We assume in this section that you have installed kedro-mlflow
in your virtual environment and you have configured your project with a mlflow.yml
configuration file and hooks declaration.
Mlflow is composed of four modules which are described in the introduction section. The ain module is "tracking". The goal of this module is to keep track of every varying parameters across different code execution (parameters, metrics and artifacts). The following schema describes how this modules operates under the hood:
Basically, this schema shows that mlflow separates WHERE the artifacts are logged from HOW they are logged inside your code. You need to setup your mlflow tracking server separately from your code, and then each logging will send a request to the tracking server to store the elements you want to track in the appropriate location. The advantage of such a setup are numerous:
- once the mlflow tracking server is setup, there is single parameter to set before logging which is the tracking server uri. This makes configuration very easy in your project.
- since the different storage locations are well identified, it is easy to define custom solutions for each of them. They can be database or even local folders.
The rationale behind the separation of the backend store and the artifacts store is that artifacts can be very big and are duplicated across runs, so they need a special management with extensible storage. This is typically cloud storage like AWS S3 or Azure Blob storage.
The mlflow.yml
file contains all configuration you can pass either to kedro or mlflow through the plugin. Note that you can duplicate mlflow.yml
file in as many environments (i.e. conf/
folders) as you need.
kedro-mlflow
needs the tracking uri of your mlflow tracking server to operate properly.
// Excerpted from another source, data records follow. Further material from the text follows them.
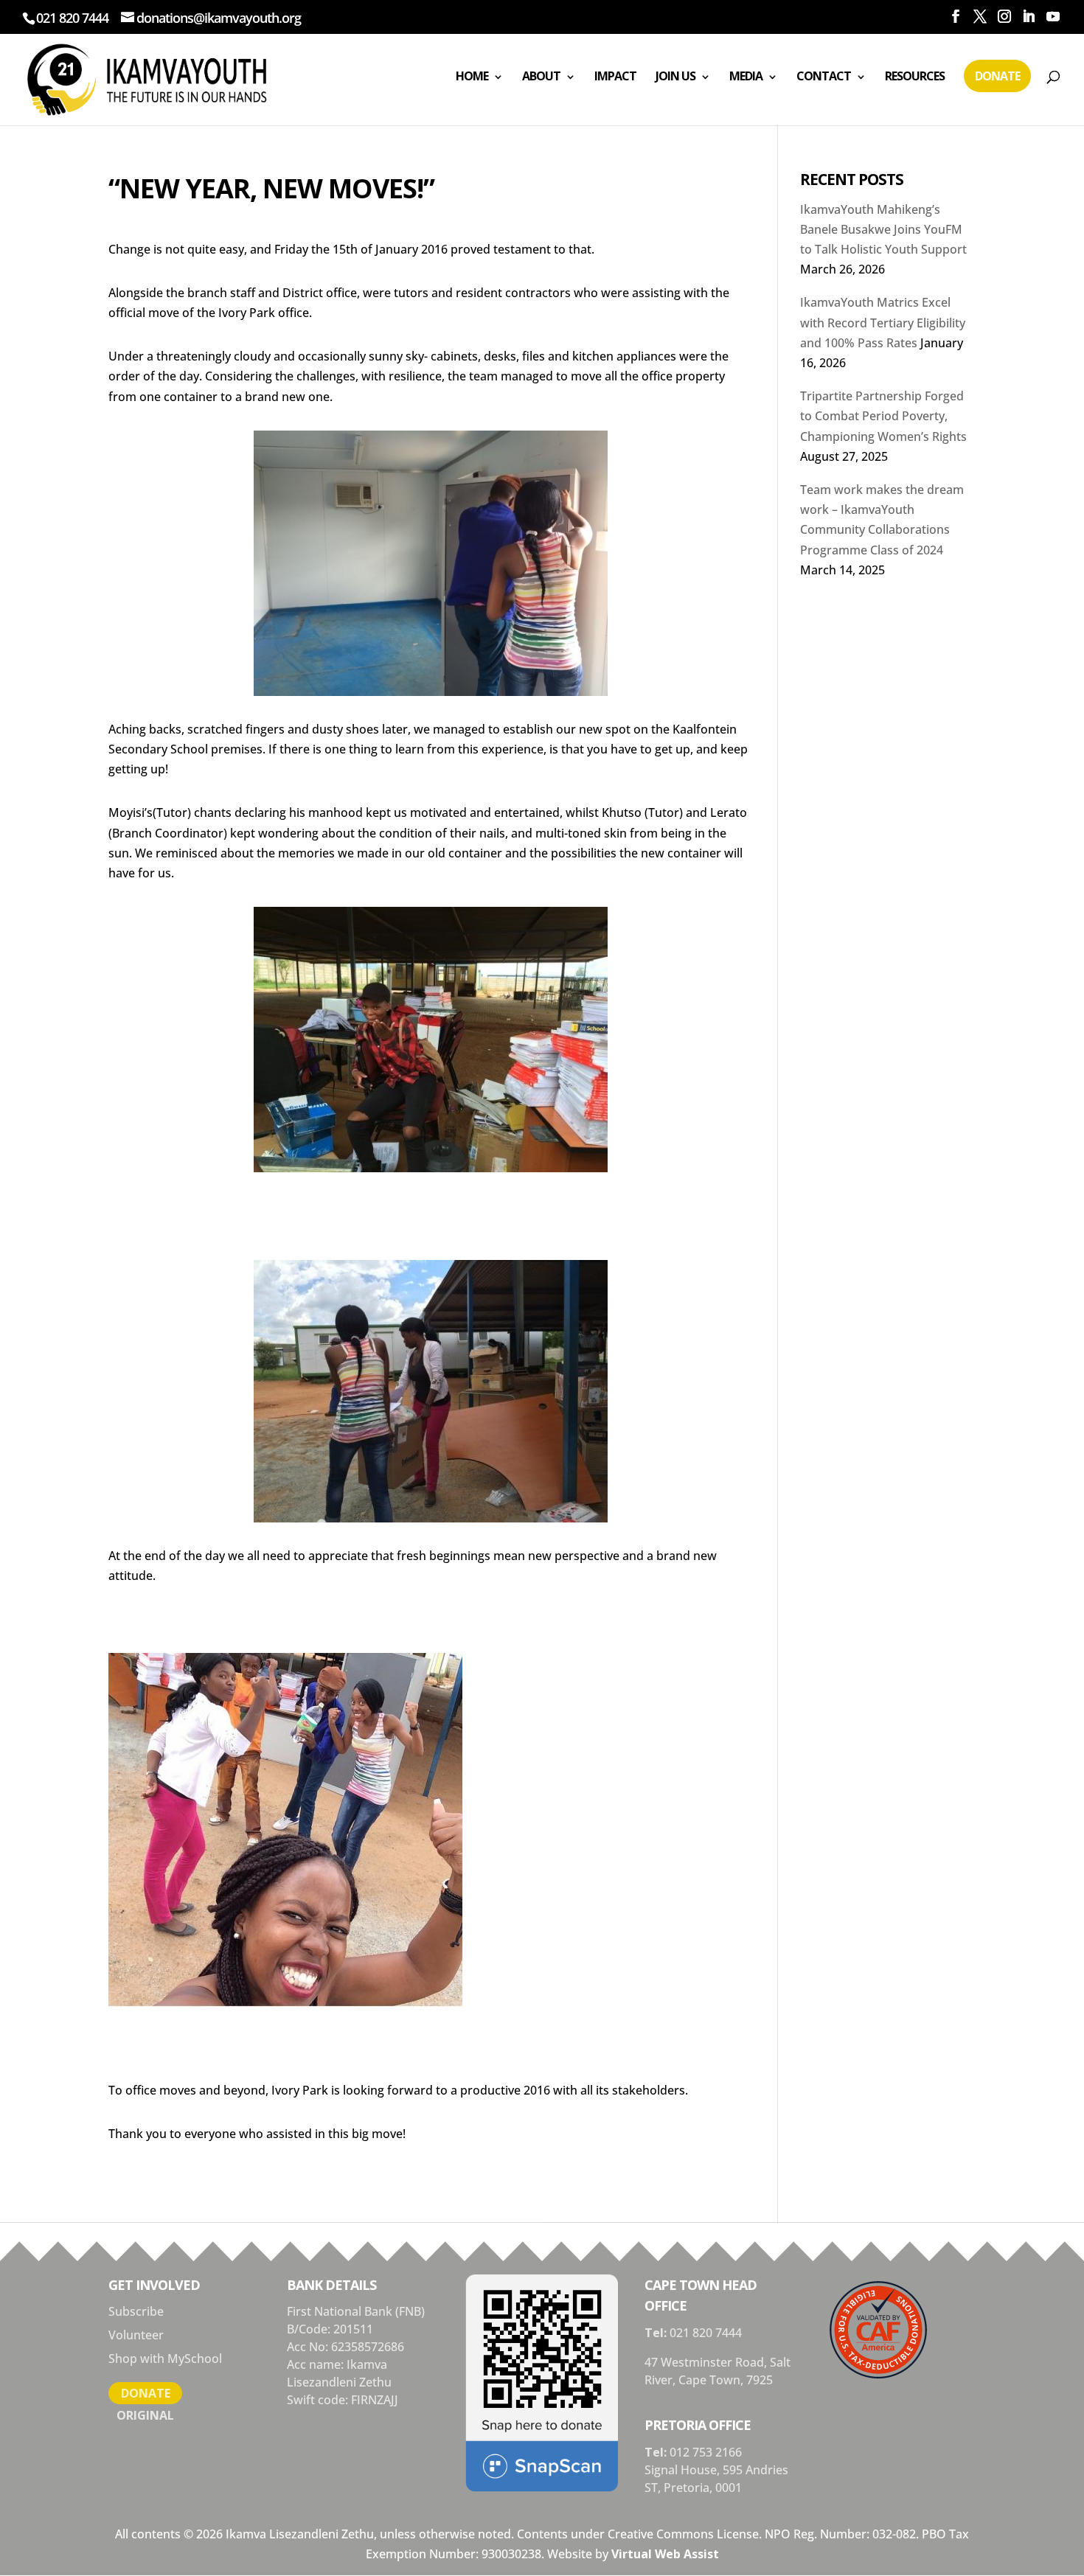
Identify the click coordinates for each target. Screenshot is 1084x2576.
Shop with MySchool (165, 2358)
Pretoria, (689, 2487)
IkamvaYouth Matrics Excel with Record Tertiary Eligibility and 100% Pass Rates (882, 322)
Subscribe (136, 2311)
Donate (997, 76)
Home (472, 76)
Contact (823, 76)
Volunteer (136, 2335)
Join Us (675, 76)
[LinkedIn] (1028, 17)
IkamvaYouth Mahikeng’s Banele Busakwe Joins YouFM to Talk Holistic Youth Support (883, 229)
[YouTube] (1052, 17)
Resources (915, 76)
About (541, 76)
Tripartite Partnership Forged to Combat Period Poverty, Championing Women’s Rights (883, 416)
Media (745, 76)
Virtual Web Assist (665, 2554)
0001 (728, 2487)
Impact (615, 76)
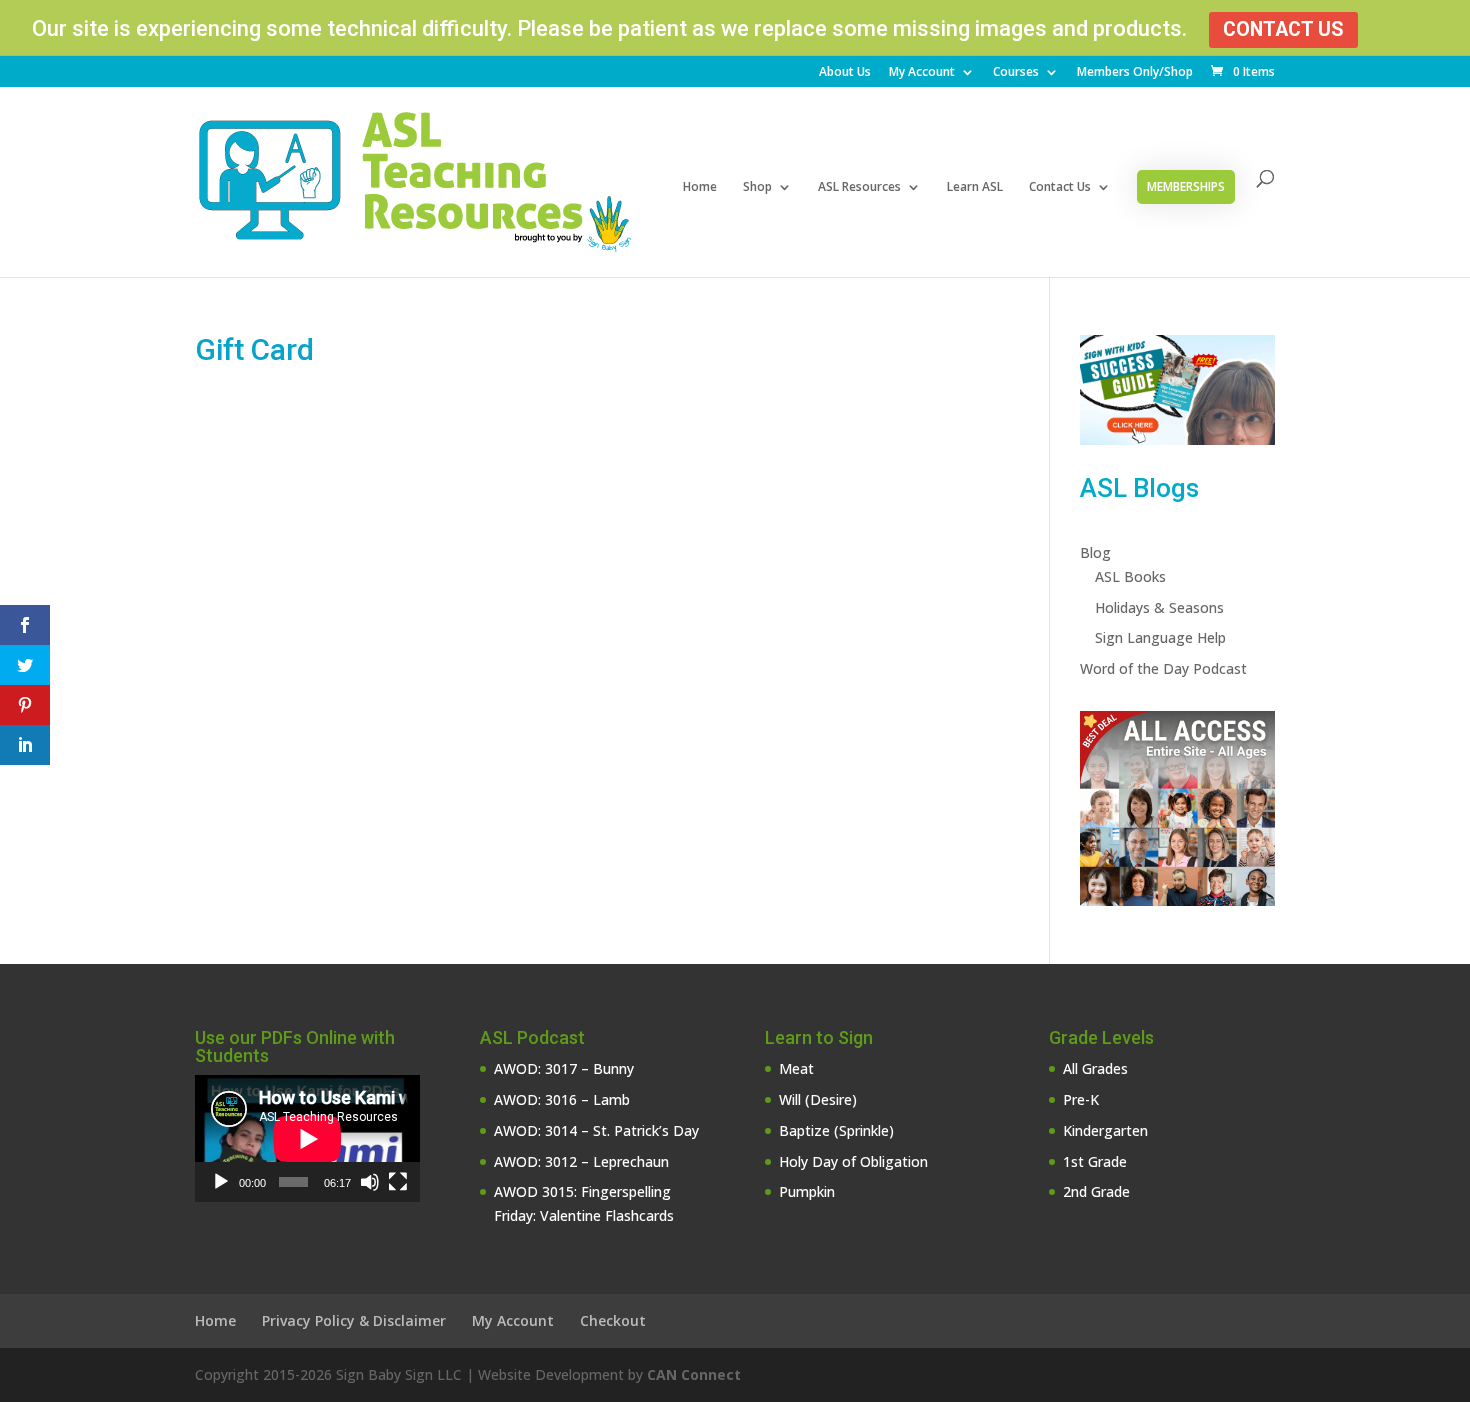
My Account (922, 73)
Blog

The mlflow.yml
file must have the mlflow_tracking_uri
key with a valid mlflow_tracking_uri associated value. The mlflow.yml
default have this keys set to mlruns
. This will create a mlruns
folder locally at the root of your kedro project and enable you to use the plugin without any setup of a mlflow tracking server.
Unlike mlflow, kedro-mlflow
allows the mlflow_tracking_uri
to be a relative path. It will convert it to an absolute uri automatically.
mlflow_tracking_uri: mlruns
This is the only mandatory key in the mlflow.yml
file, but there are many others described hereafter that provide fine-grained control on your mlflow setup.
You can also specify some environment variables needed by mlflow (e.g AWS_ACCESS_KEY_ID
and AWS_SECRET_ACCESS_KEY
) in the credentials and specify them in the mlflow.yml
. Any key specified will be automatically exported as environment variables.
Your credentials.yml
will look as follows:
my_mlflow_credentials:
AWS_ACCESS_KEY_ID: <your-key>
AWS_SECRET_ACCESS_KEY: <your-secret-key>
and your can supply the credentials key of the mlflow.yml
:
credentials: my_mlflow_credentials
For safety reasons, the credentials will not be accessible within KedroMlflowConfig
objects. They wil be exported as environment variables on the fly when running the pipeline.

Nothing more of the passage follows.